#### WHAT THE TASK REQUIRES
Reproduce the following records line for line, with no changes.

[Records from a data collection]
▼

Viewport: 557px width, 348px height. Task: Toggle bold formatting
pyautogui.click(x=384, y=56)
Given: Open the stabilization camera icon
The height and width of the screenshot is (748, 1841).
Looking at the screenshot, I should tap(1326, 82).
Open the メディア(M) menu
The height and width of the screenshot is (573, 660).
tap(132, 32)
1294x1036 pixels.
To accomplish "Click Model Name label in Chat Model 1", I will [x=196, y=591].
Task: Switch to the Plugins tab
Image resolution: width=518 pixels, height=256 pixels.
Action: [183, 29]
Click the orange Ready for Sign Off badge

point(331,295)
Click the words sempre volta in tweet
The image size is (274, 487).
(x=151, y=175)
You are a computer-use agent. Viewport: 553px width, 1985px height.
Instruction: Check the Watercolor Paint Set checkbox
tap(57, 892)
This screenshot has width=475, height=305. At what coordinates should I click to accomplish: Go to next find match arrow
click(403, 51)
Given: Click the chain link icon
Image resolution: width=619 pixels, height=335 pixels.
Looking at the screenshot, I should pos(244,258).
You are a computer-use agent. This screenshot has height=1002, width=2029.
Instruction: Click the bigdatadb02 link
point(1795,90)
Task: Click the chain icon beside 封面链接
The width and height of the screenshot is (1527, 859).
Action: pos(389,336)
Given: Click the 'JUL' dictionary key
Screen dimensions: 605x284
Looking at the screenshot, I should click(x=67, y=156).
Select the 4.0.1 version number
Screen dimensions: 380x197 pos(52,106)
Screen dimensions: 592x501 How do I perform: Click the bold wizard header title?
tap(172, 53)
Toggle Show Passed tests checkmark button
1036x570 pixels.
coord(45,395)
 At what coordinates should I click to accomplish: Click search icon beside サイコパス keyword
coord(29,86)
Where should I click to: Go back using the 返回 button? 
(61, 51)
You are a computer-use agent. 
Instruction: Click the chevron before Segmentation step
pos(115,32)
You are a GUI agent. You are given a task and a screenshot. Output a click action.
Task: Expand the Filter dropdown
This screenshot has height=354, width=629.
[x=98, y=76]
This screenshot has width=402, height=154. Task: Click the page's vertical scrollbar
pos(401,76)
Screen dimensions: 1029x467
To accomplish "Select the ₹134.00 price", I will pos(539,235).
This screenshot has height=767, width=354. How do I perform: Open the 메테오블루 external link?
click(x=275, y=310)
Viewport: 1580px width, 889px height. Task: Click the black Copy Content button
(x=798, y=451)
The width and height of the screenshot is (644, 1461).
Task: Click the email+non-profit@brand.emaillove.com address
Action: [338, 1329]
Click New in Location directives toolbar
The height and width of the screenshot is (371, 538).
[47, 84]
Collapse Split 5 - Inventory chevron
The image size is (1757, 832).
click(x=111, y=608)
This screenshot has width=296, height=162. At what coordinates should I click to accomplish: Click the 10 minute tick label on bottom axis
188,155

▲

#### RIGHT ANSWER
Viewport: 557px width, 348px height. Task: Toggle bold formatting
pyautogui.click(x=384, y=56)
Given: Open the stabilization camera icon
The height and width of the screenshot is (748, 1841).
Looking at the screenshot, I should tap(1326, 82).
Open the メディア(M) menu
The height and width of the screenshot is (573, 660).
tap(132, 32)
1294x1036 pixels.
To accomplish "Click Model Name label in Chat Model 1", I will [x=196, y=591].
Task: Switch to the Plugins tab
Image resolution: width=518 pixels, height=256 pixels.
Action: [183, 29]
Click the orange Ready for Sign Off badge

point(331,295)
Click the words sempre volta in tweet
The image size is (274, 487).
(x=151, y=175)
You are a computer-use agent. Viewport: 553px width, 1985px height.
Instruction: Check the Watercolor Paint Set checkbox
tap(57, 892)
This screenshot has width=475, height=305. At what coordinates should I click to accomplish: Go to next find match arrow
click(403, 51)
Given: Click the chain link icon
Image resolution: width=619 pixels, height=335 pixels.
Looking at the screenshot, I should pos(244,258).
You are a computer-use agent. This screenshot has height=1002, width=2029.
Instruction: Click the bigdatadb02 link
point(1795,90)
Task: Click the chain icon beside 封面链接
The width and height of the screenshot is (1527, 859).
Action: pos(389,336)
Given: Click the 'JUL' dictionary key
Screen dimensions: 605x284
Looking at the screenshot, I should click(x=67, y=156).
Select the 4.0.1 version number
Screen dimensions: 380x197 pos(52,106)
Screen dimensions: 592x501 How do I perform: Click the bold wizard header title?
tap(172, 53)
Toggle Show Passed tests checkmark button
1036x570 pixels.
coord(45,395)
 At what coordinates should I click to accomplish: Click search icon beside サイコパス keyword
coord(29,86)
Where should I click to: Go back using the 返回 button? 
(61, 51)
You are a computer-use agent. 
Instruction: Click the chevron before Segmentation step
pos(115,32)
You are a GUI agent. You are given a task and a screenshot. Output a click action.
Task: Expand the Filter dropdown
This screenshot has height=354, width=629.
[x=98, y=76]
This screenshot has width=402, height=154. Task: Click the page's vertical scrollbar
pos(401,76)
Screen dimensions: 1029x467
To accomplish "Select the ₹134.00 price", I will pos(539,235).
This screenshot has height=767, width=354. How do I perform: Open the 메테오블루 external link?
click(x=275, y=310)
Viewport: 1580px width, 889px height. Task: Click the black Copy Content button
(x=798, y=451)
The width and height of the screenshot is (644, 1461).
Task: Click the email+non-profit@brand.emaillove.com address
Action: [338, 1329]
Click New in Location directives toolbar
The height and width of the screenshot is (371, 538).
[47, 84]
Collapse Split 5 - Inventory chevron
The image size is (1757, 832).
click(x=111, y=608)
This screenshot has width=296, height=162. At what coordinates should I click to accomplish: Click the 10 minute tick label on bottom axis
188,155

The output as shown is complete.